Of course during these same past three years, most of the major media outlets (on both sides) have referred to Trump having an “ironclad grip” on the 2024 Republican nomination, or some similar verbiage. This narrative has always been based on the premise that Trump’s base is the Republican base. But if that were true, wouldn’t he be getting the support of more than half the voters in his own party?

The kicker is that Trump never could get the support of more than about 50% of his own party, regardless of how the other Republican candidates were doing. When the media built up DeSantis in early 2023, he and Trump were each at around 45% in primary polling. After DeSantis collapsed, his support shifted back to various other candidates. But Trump didn’t gain almost any of what DeSantis lost, and remained at around 50%. Half of the Republican primary voting base simply doesn’t want Trump under any circumstances.

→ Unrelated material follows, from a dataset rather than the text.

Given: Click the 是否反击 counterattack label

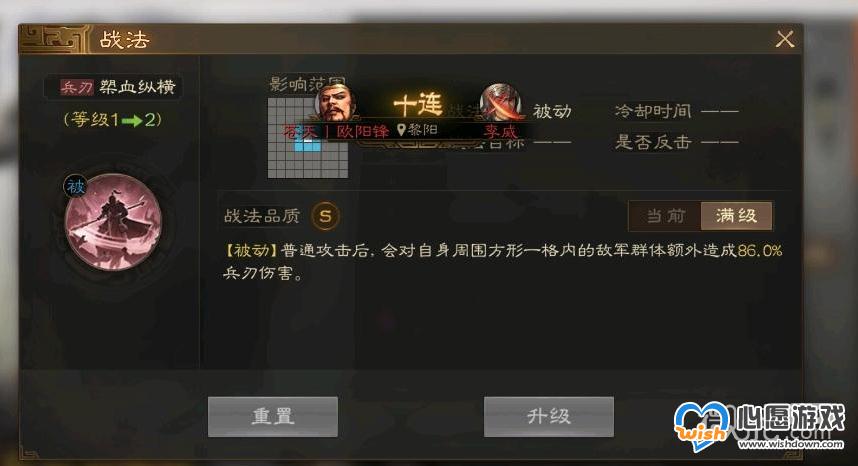Looking at the screenshot, I should pyautogui.click(x=653, y=142).
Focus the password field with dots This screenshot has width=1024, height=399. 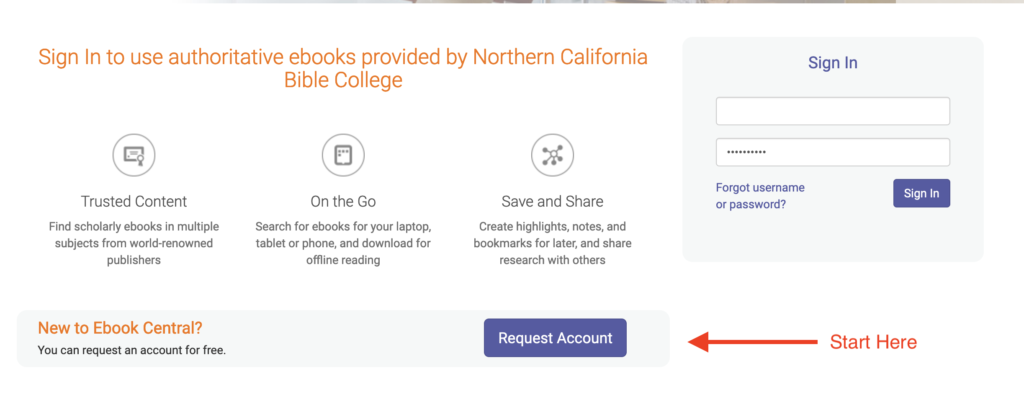[833, 152]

Sure enough, after three years of hovering around 50% in Republican primary polling nationwide, Trump went into Iowa and New Hampshire and only managed to get around 50% of the Republican vote in each state. In Iowa the other 50% was spread evenly among a number of other Republican candidates, while in New Hampshire most of the other 50% went solely to Nikki Haley. But once again, no matter what the competition looked like, Trump could only get around 50%. If feels like if Haley dropped out next week, Trump would still only get 50% in the next primary state after that, with the other 50% going to whoever else is left on the ballot.

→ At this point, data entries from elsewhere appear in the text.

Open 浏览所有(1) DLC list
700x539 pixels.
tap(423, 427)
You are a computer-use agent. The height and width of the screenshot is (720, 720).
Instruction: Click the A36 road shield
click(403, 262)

Getting just over 50% within your own party (in the face of no truly viable competition) may be enough to win a nomination, but it’s not enough to be considered viable in a general election. It seems that this basic truth may finally be breaking through. At one point yesterday MSNBC had a chyron about how Trump “struggles to win half the primary vote.”

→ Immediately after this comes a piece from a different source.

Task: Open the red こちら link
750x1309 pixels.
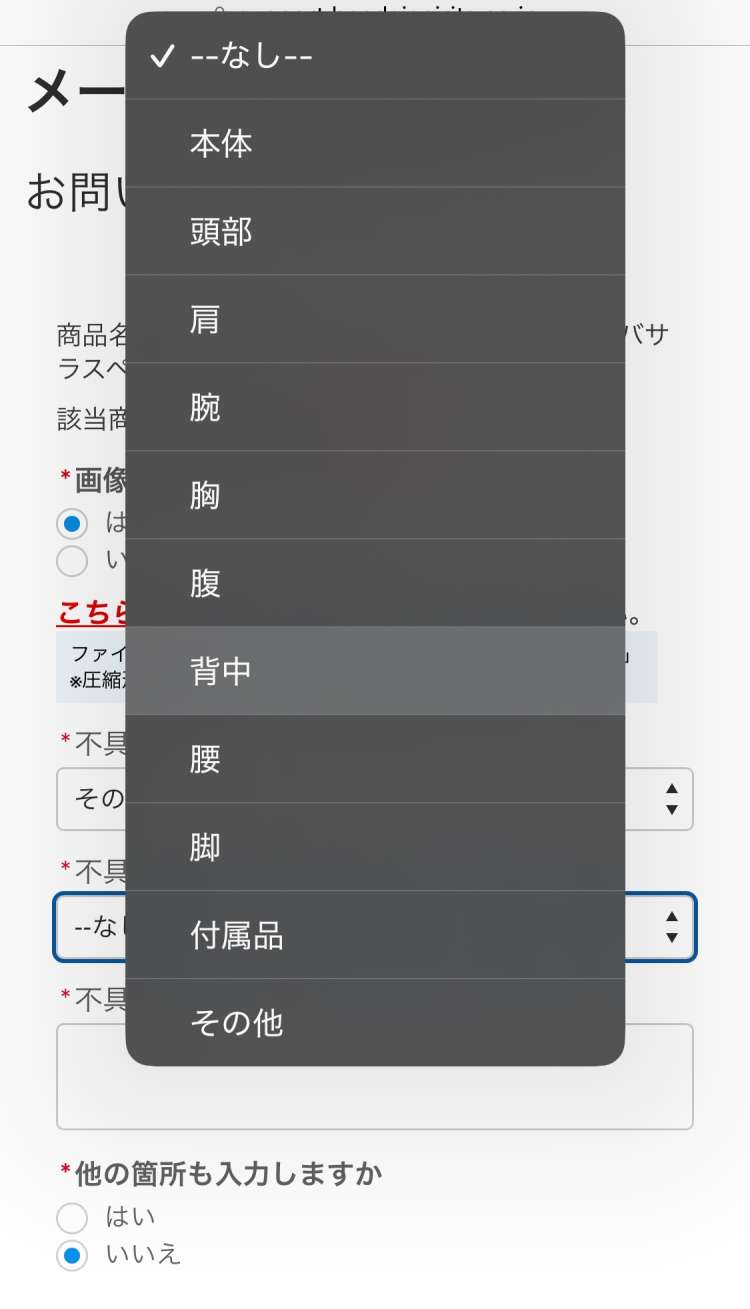Action: click(x=91, y=612)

It’s about time we finally see somebody talking about this. Trump’s unpopularity within his own Republican Party voting base is a huge story, and has been a huge story for three years now. With the various other Republican candidates dropping out or becoming non-viable, Trump should have been able to climb well above 50% by now – yet he just can’t do it.

Whether Trump ends up with the nomination will come down to a number of things. How many criminal convictions will he have by the time the Republican National Convention comes around this summer? How much more senile will he be by then? Will the purse string pullers within the RNC be looking to use the convention to replace him with someone more viable? We’ll see. But it sure is a bad sign for Trump that he’s still stuck at around 50% within his own party. It’ll make it a lot easier for the party to dump him as the nominee, both logistically and in terms of optics, if the party ultimately chooses to go that route.